Beginning at the first line of the data, print each line exactly, stopping after the line that contains "Expand the E6Y00".
━━━ Dataset records
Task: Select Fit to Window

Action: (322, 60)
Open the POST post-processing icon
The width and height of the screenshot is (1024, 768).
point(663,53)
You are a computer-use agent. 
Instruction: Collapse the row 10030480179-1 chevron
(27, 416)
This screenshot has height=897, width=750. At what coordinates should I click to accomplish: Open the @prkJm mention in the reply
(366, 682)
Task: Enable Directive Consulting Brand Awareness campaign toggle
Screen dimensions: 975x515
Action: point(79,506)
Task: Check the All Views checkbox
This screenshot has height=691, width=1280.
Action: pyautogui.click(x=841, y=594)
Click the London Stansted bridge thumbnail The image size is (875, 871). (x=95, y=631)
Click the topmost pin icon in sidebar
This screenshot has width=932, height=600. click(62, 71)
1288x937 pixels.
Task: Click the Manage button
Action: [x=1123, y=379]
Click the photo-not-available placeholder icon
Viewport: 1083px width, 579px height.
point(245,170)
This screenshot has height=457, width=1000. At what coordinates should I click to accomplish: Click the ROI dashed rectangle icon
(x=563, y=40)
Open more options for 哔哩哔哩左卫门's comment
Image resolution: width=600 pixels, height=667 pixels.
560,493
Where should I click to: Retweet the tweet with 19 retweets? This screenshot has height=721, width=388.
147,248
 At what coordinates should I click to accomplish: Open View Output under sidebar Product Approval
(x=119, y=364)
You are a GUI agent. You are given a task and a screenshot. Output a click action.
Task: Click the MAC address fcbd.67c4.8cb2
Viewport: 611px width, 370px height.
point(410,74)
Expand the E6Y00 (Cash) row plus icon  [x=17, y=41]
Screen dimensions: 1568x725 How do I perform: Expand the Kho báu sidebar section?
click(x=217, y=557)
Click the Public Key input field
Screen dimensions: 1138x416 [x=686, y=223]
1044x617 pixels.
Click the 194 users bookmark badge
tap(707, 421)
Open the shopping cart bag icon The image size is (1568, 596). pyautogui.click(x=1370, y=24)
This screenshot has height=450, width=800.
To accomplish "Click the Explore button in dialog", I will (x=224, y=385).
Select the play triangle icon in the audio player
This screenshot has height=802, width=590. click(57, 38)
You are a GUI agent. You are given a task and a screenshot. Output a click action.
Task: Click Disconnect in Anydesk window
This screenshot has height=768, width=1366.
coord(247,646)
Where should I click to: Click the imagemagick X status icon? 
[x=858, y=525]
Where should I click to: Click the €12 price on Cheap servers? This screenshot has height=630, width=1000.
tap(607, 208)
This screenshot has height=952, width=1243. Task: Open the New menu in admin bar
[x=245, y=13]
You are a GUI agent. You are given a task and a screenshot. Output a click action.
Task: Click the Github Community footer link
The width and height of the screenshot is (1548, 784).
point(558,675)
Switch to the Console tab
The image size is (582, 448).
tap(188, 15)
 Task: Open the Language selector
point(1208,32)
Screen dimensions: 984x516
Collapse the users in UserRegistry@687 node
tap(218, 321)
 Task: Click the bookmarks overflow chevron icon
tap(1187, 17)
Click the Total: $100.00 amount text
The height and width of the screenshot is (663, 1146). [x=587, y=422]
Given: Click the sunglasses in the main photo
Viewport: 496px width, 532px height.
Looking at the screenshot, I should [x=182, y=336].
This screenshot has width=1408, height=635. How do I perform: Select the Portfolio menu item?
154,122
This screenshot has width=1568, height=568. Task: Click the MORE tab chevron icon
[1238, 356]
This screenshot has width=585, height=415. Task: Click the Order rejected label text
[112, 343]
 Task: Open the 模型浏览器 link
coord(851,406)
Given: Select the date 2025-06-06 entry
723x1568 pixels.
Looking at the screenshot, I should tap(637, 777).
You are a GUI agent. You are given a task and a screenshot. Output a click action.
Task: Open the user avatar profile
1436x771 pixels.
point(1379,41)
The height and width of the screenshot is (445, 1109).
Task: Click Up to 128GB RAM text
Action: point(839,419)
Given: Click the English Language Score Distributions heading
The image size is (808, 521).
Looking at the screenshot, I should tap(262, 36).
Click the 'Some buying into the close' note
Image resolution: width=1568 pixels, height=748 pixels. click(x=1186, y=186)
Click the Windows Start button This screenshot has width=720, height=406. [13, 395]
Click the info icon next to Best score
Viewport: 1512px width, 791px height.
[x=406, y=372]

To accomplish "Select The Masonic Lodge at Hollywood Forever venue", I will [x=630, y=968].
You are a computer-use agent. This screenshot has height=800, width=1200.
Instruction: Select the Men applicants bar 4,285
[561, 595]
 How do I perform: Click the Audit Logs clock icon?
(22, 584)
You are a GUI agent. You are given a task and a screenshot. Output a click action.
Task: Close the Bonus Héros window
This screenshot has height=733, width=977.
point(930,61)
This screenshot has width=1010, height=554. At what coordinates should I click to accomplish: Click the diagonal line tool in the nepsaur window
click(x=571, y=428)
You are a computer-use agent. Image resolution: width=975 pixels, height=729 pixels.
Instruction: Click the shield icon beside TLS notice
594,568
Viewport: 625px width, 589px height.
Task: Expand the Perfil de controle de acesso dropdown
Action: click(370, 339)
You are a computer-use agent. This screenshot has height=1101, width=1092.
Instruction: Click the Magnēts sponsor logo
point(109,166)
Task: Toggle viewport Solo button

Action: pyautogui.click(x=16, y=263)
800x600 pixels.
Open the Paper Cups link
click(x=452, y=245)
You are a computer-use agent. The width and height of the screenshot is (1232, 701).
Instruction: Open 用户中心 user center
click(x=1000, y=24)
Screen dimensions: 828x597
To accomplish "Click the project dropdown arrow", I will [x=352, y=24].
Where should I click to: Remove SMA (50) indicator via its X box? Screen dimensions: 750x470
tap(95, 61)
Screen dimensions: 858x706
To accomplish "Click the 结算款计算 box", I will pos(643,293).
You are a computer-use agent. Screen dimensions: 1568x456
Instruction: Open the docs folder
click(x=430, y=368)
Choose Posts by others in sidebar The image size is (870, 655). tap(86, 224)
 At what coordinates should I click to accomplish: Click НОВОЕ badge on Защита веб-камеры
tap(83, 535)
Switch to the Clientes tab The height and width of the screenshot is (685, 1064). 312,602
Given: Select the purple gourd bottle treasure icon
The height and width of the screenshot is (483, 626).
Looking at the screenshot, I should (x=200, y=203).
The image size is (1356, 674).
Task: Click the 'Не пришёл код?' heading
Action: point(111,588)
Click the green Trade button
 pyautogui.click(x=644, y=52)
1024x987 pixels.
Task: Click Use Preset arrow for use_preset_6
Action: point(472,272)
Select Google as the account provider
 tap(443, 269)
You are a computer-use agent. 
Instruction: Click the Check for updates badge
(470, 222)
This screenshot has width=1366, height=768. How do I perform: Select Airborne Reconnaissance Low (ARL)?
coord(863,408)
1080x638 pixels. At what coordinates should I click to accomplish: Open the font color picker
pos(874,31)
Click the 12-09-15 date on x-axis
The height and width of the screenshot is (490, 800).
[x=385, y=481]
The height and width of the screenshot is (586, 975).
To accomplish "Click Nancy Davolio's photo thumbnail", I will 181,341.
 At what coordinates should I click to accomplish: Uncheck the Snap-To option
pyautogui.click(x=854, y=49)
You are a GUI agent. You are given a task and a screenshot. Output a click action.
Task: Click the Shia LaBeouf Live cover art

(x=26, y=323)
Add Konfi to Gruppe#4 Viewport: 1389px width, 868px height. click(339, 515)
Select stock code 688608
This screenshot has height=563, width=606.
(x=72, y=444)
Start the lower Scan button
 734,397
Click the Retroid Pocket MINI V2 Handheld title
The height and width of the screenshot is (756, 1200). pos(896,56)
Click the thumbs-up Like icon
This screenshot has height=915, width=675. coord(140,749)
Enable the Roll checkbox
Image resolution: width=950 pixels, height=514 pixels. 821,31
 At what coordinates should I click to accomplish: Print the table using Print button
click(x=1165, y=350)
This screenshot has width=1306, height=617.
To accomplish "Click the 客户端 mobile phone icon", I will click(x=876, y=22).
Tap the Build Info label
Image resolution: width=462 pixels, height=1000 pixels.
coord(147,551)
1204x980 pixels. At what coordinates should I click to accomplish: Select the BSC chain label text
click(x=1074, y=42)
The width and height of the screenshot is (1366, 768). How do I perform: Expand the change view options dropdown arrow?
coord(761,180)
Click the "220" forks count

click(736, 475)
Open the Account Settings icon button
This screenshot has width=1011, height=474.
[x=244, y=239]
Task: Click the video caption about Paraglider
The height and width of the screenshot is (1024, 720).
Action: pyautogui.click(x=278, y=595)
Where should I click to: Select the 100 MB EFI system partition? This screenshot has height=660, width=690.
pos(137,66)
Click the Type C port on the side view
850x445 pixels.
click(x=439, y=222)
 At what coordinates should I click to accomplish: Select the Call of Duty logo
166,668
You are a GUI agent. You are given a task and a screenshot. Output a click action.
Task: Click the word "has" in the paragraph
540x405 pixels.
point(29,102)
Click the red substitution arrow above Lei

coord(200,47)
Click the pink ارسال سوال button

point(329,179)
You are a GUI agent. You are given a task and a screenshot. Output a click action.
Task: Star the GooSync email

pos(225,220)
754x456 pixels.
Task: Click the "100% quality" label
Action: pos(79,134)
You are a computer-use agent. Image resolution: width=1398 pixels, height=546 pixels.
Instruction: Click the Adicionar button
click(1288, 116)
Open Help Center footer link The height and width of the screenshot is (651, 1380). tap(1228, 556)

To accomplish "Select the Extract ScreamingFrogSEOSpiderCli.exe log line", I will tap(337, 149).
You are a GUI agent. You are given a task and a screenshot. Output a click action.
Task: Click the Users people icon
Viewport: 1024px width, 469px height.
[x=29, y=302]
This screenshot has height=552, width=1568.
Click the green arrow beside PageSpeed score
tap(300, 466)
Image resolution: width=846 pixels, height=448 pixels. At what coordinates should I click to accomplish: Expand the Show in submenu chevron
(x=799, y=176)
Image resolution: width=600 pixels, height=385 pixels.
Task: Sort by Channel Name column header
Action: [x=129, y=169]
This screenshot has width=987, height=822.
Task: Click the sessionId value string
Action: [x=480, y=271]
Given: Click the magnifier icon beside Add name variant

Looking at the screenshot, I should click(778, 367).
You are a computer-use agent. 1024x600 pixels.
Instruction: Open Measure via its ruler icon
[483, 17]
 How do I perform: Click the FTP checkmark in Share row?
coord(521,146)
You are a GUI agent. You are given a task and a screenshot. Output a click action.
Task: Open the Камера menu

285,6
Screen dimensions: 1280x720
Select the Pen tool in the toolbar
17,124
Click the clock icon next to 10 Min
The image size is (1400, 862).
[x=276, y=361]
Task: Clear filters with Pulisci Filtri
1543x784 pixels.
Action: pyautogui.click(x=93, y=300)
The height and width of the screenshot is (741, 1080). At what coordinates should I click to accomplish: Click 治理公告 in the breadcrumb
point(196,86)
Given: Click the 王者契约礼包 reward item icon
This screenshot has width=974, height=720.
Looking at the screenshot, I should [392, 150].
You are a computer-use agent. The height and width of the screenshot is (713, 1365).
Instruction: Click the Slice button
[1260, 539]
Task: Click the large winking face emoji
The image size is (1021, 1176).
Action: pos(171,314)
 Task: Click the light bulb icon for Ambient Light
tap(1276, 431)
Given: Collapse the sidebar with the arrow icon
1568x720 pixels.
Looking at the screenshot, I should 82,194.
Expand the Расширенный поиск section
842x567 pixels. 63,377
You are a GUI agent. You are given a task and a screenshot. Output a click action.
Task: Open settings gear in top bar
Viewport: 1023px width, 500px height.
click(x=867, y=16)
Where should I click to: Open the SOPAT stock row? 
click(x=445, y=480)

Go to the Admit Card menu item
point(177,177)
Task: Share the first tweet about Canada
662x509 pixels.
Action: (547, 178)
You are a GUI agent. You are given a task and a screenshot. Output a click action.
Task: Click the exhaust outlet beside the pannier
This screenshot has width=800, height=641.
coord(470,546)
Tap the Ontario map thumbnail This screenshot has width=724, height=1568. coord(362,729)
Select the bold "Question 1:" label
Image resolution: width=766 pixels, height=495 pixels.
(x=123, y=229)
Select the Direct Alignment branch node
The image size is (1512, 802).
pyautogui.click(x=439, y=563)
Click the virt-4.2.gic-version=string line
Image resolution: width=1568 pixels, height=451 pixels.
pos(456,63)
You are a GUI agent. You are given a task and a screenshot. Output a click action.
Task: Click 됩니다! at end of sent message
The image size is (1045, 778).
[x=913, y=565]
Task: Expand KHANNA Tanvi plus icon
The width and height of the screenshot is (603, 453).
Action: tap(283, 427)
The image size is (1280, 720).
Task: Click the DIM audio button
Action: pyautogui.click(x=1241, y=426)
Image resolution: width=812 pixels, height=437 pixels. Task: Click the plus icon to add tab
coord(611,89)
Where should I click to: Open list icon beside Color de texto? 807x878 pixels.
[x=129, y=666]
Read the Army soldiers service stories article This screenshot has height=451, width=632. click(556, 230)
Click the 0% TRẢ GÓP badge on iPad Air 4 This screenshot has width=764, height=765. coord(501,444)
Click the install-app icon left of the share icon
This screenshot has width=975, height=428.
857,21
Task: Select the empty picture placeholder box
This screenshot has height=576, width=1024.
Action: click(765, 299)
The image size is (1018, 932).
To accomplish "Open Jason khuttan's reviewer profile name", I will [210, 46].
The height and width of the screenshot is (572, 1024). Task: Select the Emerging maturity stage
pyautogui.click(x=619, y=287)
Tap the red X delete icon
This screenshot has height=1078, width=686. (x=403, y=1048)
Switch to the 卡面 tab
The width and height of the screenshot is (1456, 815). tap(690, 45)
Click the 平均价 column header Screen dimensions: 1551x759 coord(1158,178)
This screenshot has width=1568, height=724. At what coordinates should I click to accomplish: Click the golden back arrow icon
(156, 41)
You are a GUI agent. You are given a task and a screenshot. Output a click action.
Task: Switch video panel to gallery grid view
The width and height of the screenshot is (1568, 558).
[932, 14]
━━━━━━
▸ Answer area:
Task: Select Fit to Window

Action: (322, 60)
Open the POST post-processing icon
The width and height of the screenshot is (1024, 768).
point(663,53)
You are a computer-use agent. 
Instruction: Collapse the row 10030480179-1 chevron
(27, 416)
This screenshot has height=897, width=750. At what coordinates should I click to accomplish: Open the @prkJm mention in the reply
(366, 682)
Task: Enable Directive Consulting Brand Awareness campaign toggle
Screen dimensions: 975x515
Action: point(79,506)
Task: Check the All Views checkbox
This screenshot has height=691, width=1280.
Action: pyautogui.click(x=841, y=594)
Click the London Stansted bridge thumbnail The image size is (875, 871). (x=95, y=631)
Click the topmost pin icon in sidebar
This screenshot has width=932, height=600. click(62, 71)
1288x937 pixels.
Task: Click the Manage button
Action: [x=1123, y=379]
Click the photo-not-available placeholder icon
Viewport: 1083px width, 579px height.
point(245,170)
This screenshot has height=457, width=1000. At what coordinates should I click to accomplish: Click the ROI dashed rectangle icon
(x=563, y=40)
Open more options for 哔哩哔哩左卫门's comment
Image resolution: width=600 pixels, height=667 pixels.
560,493
Where should I click to: Retweet the tweet with 19 retweets? This screenshot has height=721, width=388.
147,248
 At what coordinates should I click to accomplish: Open View Output under sidebar Product Approval
(x=119, y=364)
You are a GUI agent. You are given a task and a screenshot. Output a click action.
Task: Click the MAC address fcbd.67c4.8cb2
Viewport: 611px width, 370px height.
point(410,74)
Expand the E6Y00 (Cash) row plus icon  [x=17, y=41]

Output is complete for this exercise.